Abstracts

RATIONALE: Status epilepticus (SE) induced neuronal death in selected populations of neurons in hippocampus and rhinal cortex involves caspase-3-dependent mechanisms despite the fact that the adult brain has very low expression levels of caspase-3. Moreover, caspase-3 activation can be elicited by apoptotic protease-activating factor-1 (APAF-1), a factor that is constitutively expressed at extremely low levels in the adult brain. We therefore reasoned that both caspase-3 and APAF-1 would be upregulated by SE.
METHODS: SE was induced in adult male Sprague-Dawley rats by kainic acid (12 mg/kg ip) and terminated after a 2 hr duration with diazepam (30 mg/kg ip). Total RNA was extracted from rhinal cortex at 2, 4, 8, 24, and 48 hr after termination of SE and analyzed by semi-quantitative RT-PCR for mRNA encoding caspase-3, caspase-9, and APAF-1.

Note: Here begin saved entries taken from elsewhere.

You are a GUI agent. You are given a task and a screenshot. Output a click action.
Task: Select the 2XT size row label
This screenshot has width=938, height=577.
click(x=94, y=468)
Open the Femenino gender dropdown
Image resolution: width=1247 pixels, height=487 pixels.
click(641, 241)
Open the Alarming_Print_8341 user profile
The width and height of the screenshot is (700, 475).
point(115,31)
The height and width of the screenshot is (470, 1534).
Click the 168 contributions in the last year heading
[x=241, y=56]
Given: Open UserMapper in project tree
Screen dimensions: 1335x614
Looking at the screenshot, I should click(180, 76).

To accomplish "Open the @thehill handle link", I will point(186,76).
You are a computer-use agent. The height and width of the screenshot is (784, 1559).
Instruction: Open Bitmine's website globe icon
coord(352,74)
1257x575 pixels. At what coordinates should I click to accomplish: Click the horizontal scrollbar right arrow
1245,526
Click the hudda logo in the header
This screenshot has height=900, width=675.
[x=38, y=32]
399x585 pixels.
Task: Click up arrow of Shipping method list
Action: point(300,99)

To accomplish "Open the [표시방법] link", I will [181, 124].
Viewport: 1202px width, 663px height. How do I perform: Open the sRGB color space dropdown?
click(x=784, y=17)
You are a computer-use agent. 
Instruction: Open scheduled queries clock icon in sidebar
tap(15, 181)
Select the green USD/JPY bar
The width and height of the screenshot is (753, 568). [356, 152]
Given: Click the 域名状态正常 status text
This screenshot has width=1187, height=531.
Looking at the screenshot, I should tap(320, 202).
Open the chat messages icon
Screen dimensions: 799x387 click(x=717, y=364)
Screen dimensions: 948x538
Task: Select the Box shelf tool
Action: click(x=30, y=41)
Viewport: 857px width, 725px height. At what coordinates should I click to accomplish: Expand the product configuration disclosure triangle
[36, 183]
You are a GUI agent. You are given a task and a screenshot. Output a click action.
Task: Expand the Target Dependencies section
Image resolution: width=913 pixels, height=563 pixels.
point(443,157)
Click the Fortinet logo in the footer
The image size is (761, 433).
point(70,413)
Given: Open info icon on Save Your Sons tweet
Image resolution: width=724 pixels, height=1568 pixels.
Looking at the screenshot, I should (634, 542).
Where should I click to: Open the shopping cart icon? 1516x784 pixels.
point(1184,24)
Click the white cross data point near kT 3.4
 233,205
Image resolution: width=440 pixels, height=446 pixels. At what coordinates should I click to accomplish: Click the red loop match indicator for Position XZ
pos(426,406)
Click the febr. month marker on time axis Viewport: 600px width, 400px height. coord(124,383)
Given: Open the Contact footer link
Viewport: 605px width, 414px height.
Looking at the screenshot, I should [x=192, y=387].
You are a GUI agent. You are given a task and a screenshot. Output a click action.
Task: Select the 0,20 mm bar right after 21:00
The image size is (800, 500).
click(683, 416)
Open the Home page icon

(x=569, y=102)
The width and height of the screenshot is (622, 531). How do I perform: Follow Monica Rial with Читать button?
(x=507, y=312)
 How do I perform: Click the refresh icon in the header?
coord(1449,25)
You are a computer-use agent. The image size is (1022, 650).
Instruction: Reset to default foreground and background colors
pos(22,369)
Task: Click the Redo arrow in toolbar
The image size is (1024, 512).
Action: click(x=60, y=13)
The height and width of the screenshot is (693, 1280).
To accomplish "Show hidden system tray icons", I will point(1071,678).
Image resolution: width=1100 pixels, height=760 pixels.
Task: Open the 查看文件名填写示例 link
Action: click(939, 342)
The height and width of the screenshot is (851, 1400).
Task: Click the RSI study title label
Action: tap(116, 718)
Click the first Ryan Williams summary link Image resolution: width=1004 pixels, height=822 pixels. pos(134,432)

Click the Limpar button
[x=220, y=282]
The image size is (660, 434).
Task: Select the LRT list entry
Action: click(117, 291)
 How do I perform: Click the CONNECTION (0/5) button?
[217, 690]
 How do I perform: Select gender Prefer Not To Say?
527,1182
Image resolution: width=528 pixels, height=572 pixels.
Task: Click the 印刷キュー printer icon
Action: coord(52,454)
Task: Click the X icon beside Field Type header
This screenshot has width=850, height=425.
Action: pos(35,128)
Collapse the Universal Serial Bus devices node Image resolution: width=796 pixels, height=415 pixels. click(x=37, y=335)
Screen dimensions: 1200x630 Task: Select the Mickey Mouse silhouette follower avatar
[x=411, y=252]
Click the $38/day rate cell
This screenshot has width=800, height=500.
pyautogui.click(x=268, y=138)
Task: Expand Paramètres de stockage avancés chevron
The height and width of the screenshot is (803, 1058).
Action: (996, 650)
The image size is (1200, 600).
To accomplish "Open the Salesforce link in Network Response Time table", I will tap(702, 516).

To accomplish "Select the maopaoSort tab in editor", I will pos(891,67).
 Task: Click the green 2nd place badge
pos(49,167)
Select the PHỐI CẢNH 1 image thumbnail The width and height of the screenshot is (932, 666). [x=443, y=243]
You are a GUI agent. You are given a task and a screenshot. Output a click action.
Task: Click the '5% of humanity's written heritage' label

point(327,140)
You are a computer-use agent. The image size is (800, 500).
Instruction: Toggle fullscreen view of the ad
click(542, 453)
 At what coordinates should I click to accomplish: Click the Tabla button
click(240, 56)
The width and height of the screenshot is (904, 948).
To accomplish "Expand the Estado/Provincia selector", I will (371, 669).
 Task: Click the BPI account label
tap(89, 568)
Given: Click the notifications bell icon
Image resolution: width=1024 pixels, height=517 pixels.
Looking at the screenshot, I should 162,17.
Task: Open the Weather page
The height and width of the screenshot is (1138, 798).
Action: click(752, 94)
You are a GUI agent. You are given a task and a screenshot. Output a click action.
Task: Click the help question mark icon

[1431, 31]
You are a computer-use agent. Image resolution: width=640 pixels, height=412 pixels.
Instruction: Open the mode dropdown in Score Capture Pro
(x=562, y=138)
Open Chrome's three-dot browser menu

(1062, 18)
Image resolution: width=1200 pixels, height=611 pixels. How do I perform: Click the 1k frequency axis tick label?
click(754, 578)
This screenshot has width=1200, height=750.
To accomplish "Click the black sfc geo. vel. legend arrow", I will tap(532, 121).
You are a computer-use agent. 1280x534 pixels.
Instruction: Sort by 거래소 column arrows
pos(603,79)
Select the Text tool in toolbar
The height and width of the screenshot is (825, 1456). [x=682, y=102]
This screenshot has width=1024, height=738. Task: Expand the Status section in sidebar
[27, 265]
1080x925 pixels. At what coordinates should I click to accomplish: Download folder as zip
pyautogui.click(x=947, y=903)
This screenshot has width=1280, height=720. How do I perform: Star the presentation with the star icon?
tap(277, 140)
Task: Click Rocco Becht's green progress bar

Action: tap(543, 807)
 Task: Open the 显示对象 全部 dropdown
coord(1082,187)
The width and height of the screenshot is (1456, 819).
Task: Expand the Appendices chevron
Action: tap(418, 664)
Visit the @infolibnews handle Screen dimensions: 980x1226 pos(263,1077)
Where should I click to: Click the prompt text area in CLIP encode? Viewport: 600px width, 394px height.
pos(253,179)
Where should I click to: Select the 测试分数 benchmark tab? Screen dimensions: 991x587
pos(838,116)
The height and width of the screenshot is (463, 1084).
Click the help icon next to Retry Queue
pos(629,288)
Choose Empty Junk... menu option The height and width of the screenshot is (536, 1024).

RESULTS: A significant increase in caspase-3 mRNA levels was found at 4, 8, 24, and 48 hr after SE termination as compared with control animals, with maximum levels reached by 24 hr. APAF-1 mRNA levels were also significantly elevated, with maximum at 48 hr post-SE. In contrast, caspase-9 mRNA levels remained unchanged at all time points examined.
CONCLUSIONS: These results demonstrate that prolonged injurious seizure activity induces both caspase-3 and APAF-1 genes, allowing for the initiation of a caspase-dependent apoptotic cascade. Interestingly, these genes are highly downregulated in the adult brain, as compared with the immature brain (prior to postnatal day 7 in rat). This raises the possibility that SE-induced injury reengages the cellular machinery characteristic of programmed cell death during development.
[Supported by: NIH grants NS 20576, NS 38941, NS041231, MH 02040 and by the Epilepsy Foundation]